# REQUIRED TASKS
- a) In the bash scripting notes, turn the paragraph beginning "This will resolve all symbolic links" into a short bulleted list that keeps its main facts.
- b) Write the next part of the bash scripting notes, picking up after their final sentence.

# PASSAGE SHOWN
Some Bash Scripting Notes

The best existing guide to bash scripting is the Advanced Bash-Scripting Guide, which is pretty tragic, as it's totally hopeless. This document attemps to summarise some basic and useful things which are not necessarily explained well elsewhere.

Variables

Does anyone actually understand the rules for quoting? Basically, as far as i can tell, you want to always quote absolutely anything which includes a variable substitution which could potentially have any kind of mildly exciting characters (like spaces) in it. So don't cp $foo $bar, but rather cp "$foo" "$bar".

There are some useful special variables:

SymbolValue
$#Number of command-line args
$@The command-line args, as a list of strings - you almost certainly want to quote this as "$@", to get a list of quoted strings
$*The command-line args as one big string (i've never come across a situation where this would be at all useful)
$$The current PID
$?Exit value of the last invoked program; this one makes me feel nervous, but i don't think you can capture exit values by assignment

There are others, but i'd avoid them.

Mangling Filenames

I have no idea how this works, but it chops the file extension (not including the .) off a filename:

extension=${filename##*.}

Actually, i do kind of know - there's all sorts of really good string mangling you can do inside ${}; see here.

To extract a filename from a path, use basename; to get a directory name from a path, use dirname:

path=/usr/bin/tar
filename=`basename "$path"` # tar
dirname=`dirname "$path"` # /usr/bin

To get the filename with an extension stripped off, pass the extension as a second parameter to basename:

path=/tmp/installer.tar
ext=${path##*.}
rootname=`basename "$path" ".$ext"` # installer

To get the absolute path to a file, use readlink -f:

relpath=.project
abspath=`readlink -f "$relpath"` # /home/twic/.project

This will resolve all symbolic links and that as well. Note that the file doesn't have to exist for this to work! Some linuces have a realpath which does the same thing. The standard readlink on OS X doesn't support -f; if you import coreutils via MacPorts, you have a greadlink which works properly.

Directories

mkdir -p creates a whole sequence of directories in one go:

mkdir -p foo/bar/baz # works even if foo didn't exist to begin with

pushd and popd can be amazingly useful, but they print pointless commentary on their activity, which can't be silenced, but can be piped to the bin:

tmpdir="$$.tmp"
mkdir "$tmpdir"
pushd "$tmpdir" >>/dev/null
# do stuff in the temporary directory
popd >>/dev/null

Conditionals

The standard way:

if [[ $foo ]]
then
	echo foo is true
elif [[ $bar ]]
	echo foo is false, but bar is true
else
	echo nothing is true
fi

The double square brackets tell bash to use its built-in expression evaluation. Single braces call out to a utility program. I don't think there's ever a time you'd want to do that.

# INPUT DATA
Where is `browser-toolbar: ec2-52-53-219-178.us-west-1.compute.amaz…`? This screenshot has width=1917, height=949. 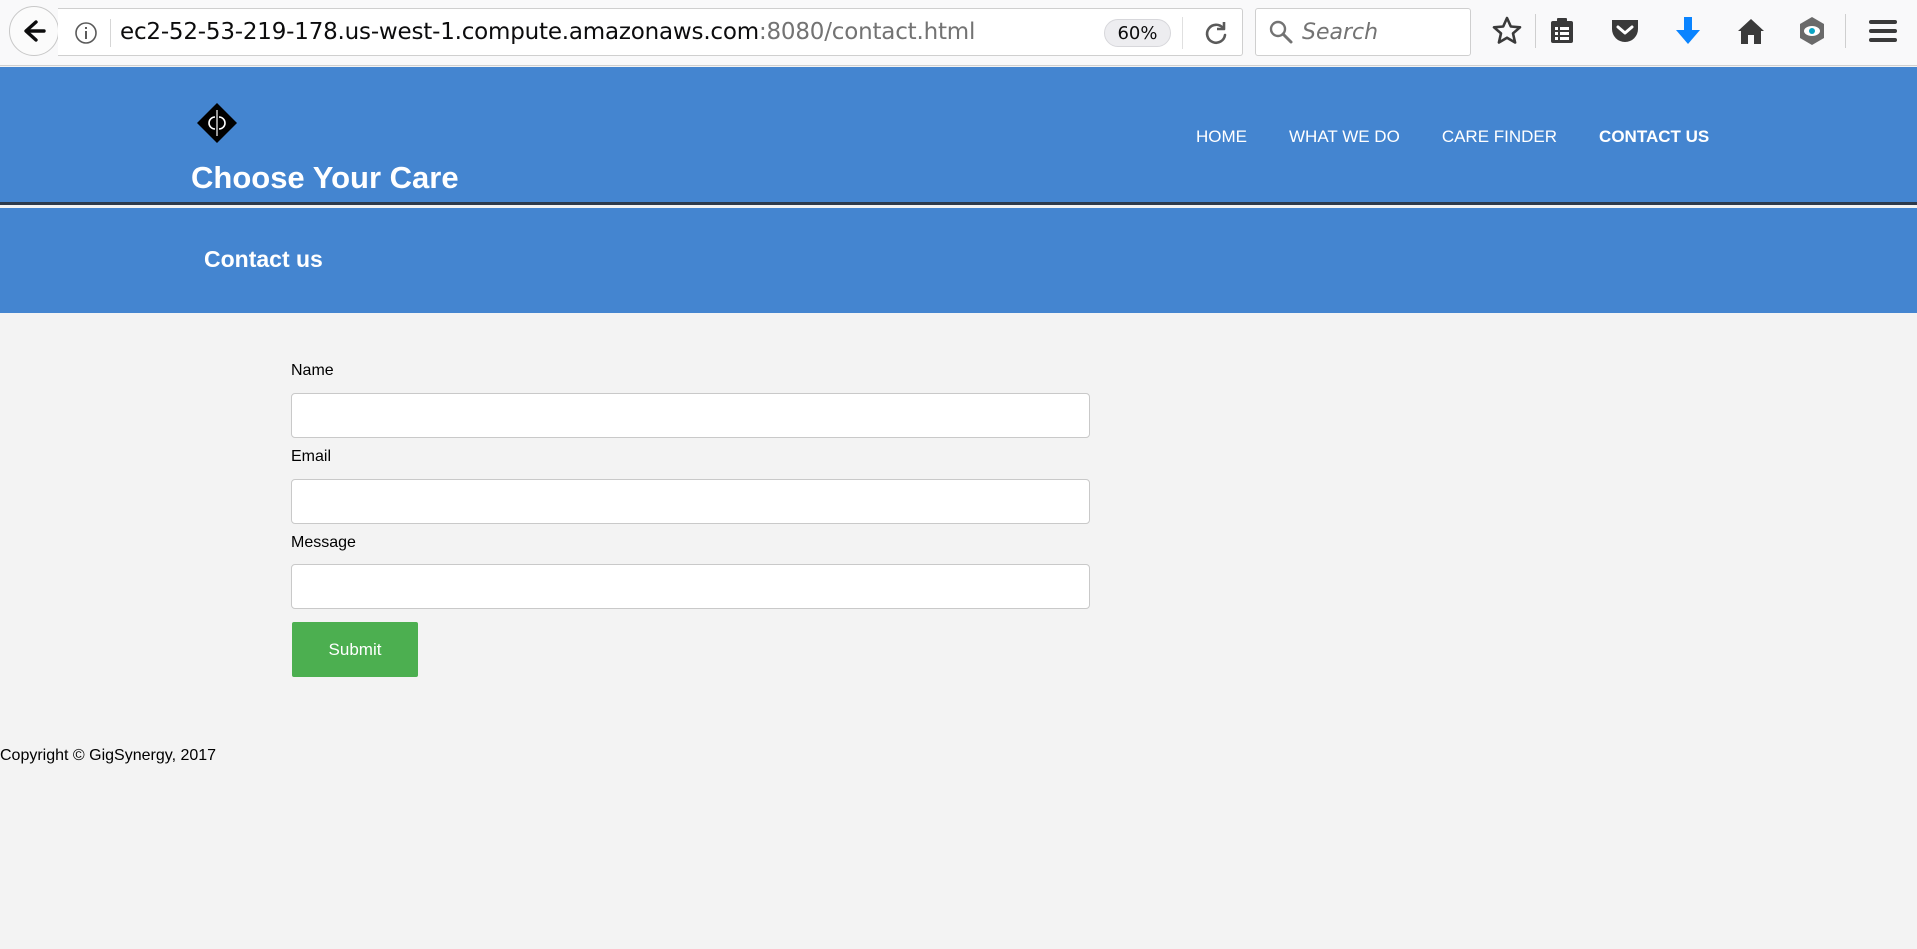
browser-toolbar: ec2-52-53-219-178.us-west-1.compute.amaz… is located at coordinates (958, 33).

# SOLVED TASKS
- a)
- readlink -f also resolves all symbolic links.
- The file does not have to exist for it to work.
- Some Linux systems have a realpath command that does the same thing.
- The standard readlink on OS X does not support -f. Importing coreutils via MacPorts provides greadlink, which works properly.

- b)
However, note that if you want to test the return value of a program, there are no brackets:

if tar xf "$tarfile"
then
	echo "Extracted $tarfile"
else
	echo "Failed to extract $tarfile"
fi

Note that, as far as i can tell, you're not allowed to omit the then clause, nor to leave it empty (and a comment counts as empty). If you want an empty then, you need a noop. A standard bash noop is a colon:

if tar xf "$tarfile"
then
	: # do nothing
else
	echo "Failed to extract $tarfile"
	exit 1
fi

As for what's true, undefined variables and the empty string are false, and everything else is true. Including "false" and "0", so careful. Possibly if you had a numeric zero rather than a string one, that would be false, but i don't know how to make one of those.

More complicated expressions are made in kind of the normal way, but be careful with quoting, and picking the right operators - there are different ones for strings and numbers. Those operators in full:

OperatorOperation
==String equality (also =, but don't)
!=String inequality
<String less-than
>String greater-than
-z (unary)String is empty (or undefined?)
-n (unary)String is not empty
-eqNumeric equality
-neNumeric inequality
-ltNumeric less-than
-leNumeric less-than-or-equal-to
-gtNumeric greater-than
-geNumeric greater-than-or-equal-to

File tests are also good. Do:

filename=foo.txt
if [[ -e "$filename" ]]
then
	echo "$filename exists"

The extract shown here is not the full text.